Is Groovadelphia your favorite organissimo album?

Yes, it is. I feel like I improve as a musician every day and I am not only proud of how I played on that record, but also the production and recording aspect of it. I am also proud of my band mates because I think they really stepped up and overcame the technical and personal challenges to make this record. Joe sounds better than ever on Groovadelphia and Randy is constantly listening and reacting. It's very special and rare to find musicians like Joe and Randy to play with and I think we all recognize that. That's probably the biggest reason why we're still together. Why mess with a good thing?It's also my favorite because I think it makes a strong statement as a whole. So many jazz records are just a collection of tunes where they state the head and then you get solo after solo after solo, they restate the head, and off to the next tune. There's no flow between the songs.
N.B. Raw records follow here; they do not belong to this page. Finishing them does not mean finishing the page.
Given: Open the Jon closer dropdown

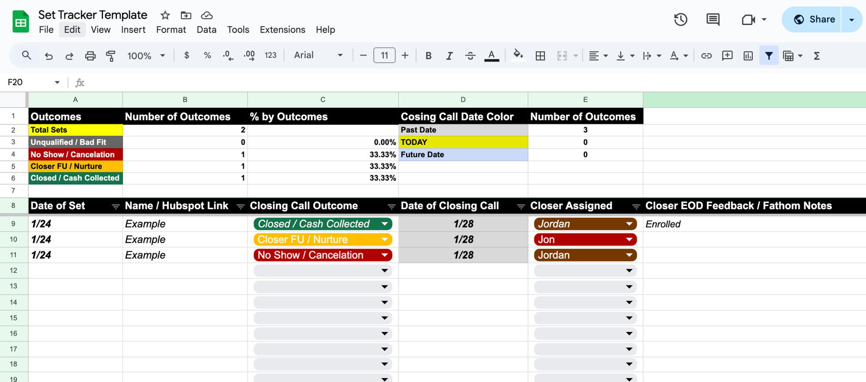Looking at the screenshot, I should (x=629, y=239).
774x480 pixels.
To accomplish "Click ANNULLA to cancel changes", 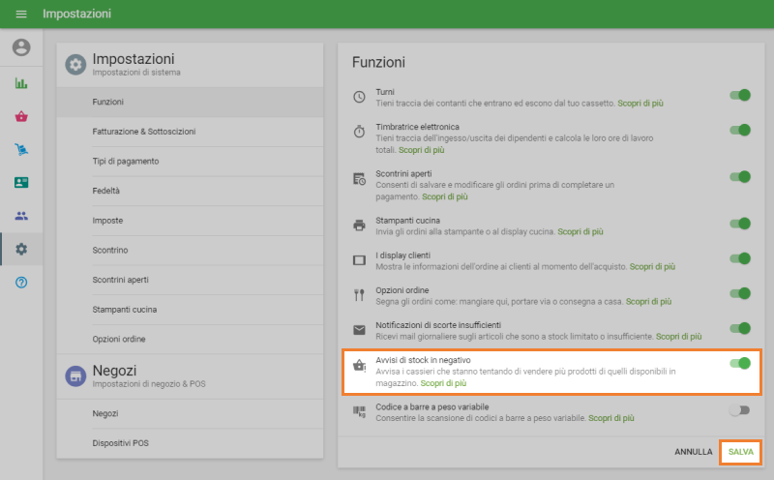I will (x=693, y=452).
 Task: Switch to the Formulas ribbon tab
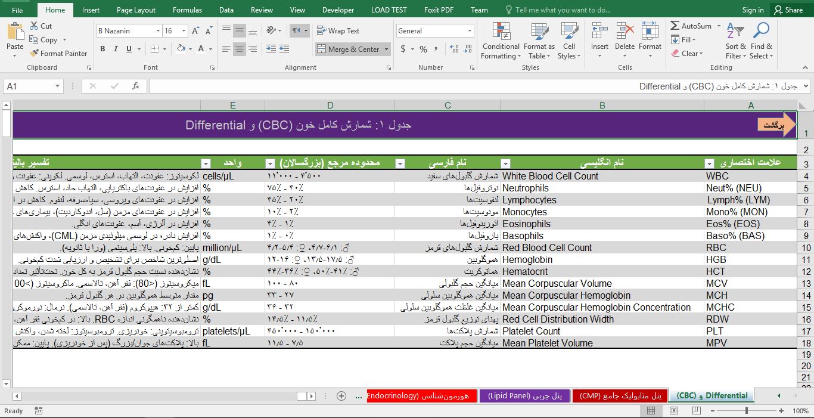pos(187,10)
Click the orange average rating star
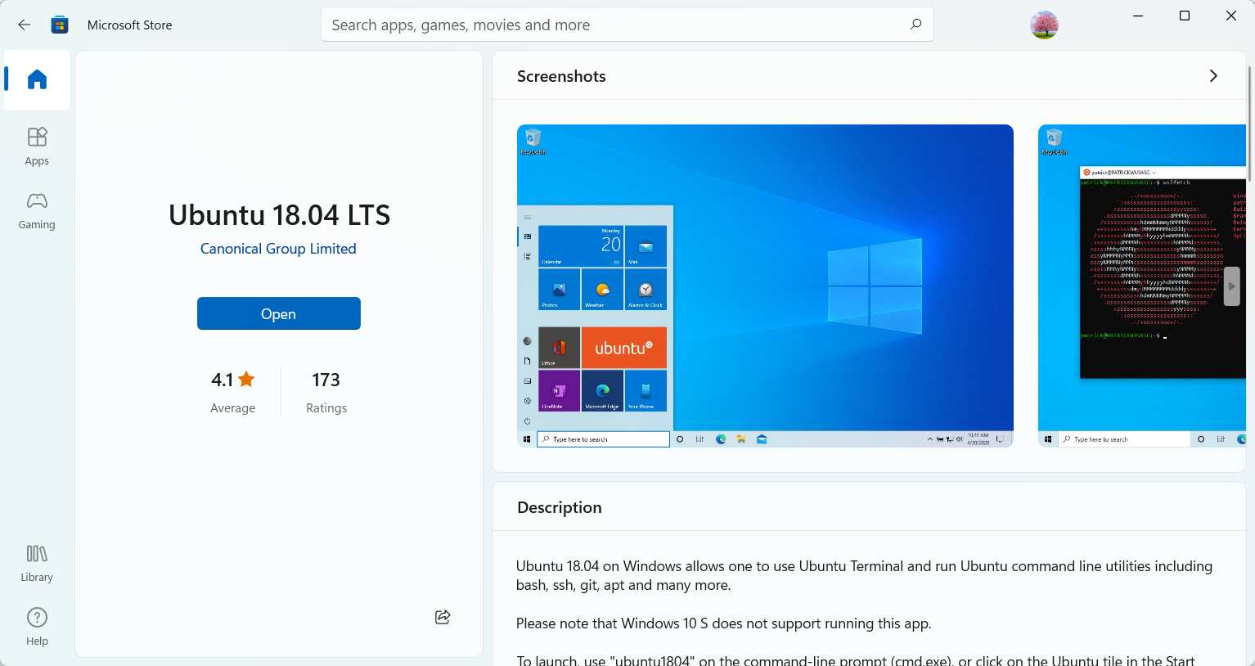The height and width of the screenshot is (666, 1255). click(x=245, y=379)
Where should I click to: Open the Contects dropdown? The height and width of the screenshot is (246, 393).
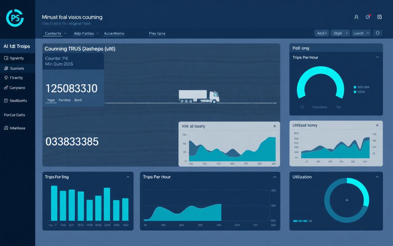point(55,34)
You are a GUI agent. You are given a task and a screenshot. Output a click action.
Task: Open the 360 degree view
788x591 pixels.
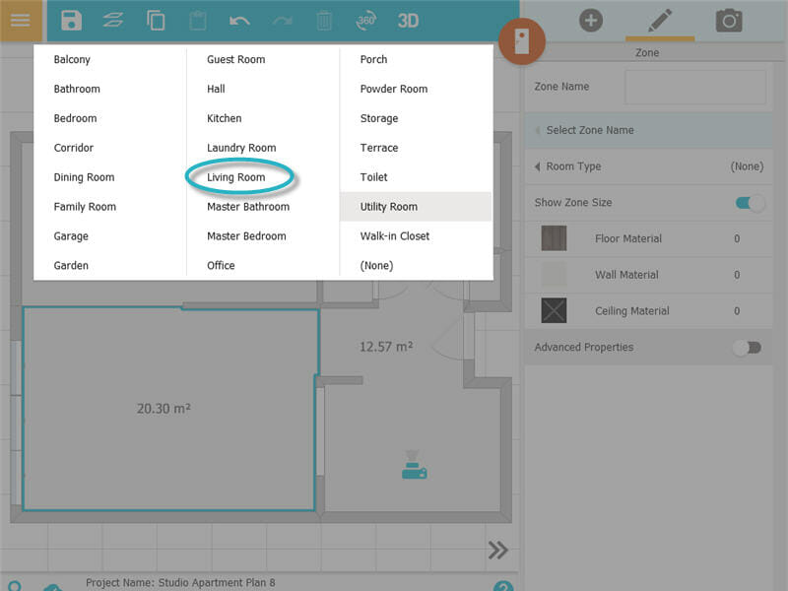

My inspiration for this record was my love of bands like Weather Report and early Genesis and artists like Peter Gabriel, where you listen to their records and each song flows into the next and the record is a self-contained thing that beckons to be listened to from beginning to end.

How long did it take to make this album?

Pre-production took over a year. I literally recorded every rehearsal I could and experimented with mic placements, different mics, different mic preamps, acoustic treatments, drum heads, Leslies, etc for over a year. When it came time to actually track the record, it took about 6 days, two of which were rehearsal days.

Was there any drama among the trio while recording Groovadelphia?
Not really. We had some discussions on certain parts, but nothing out of the ordinary. No flared tempers or name-calling or anything newsworthy. We get along really well.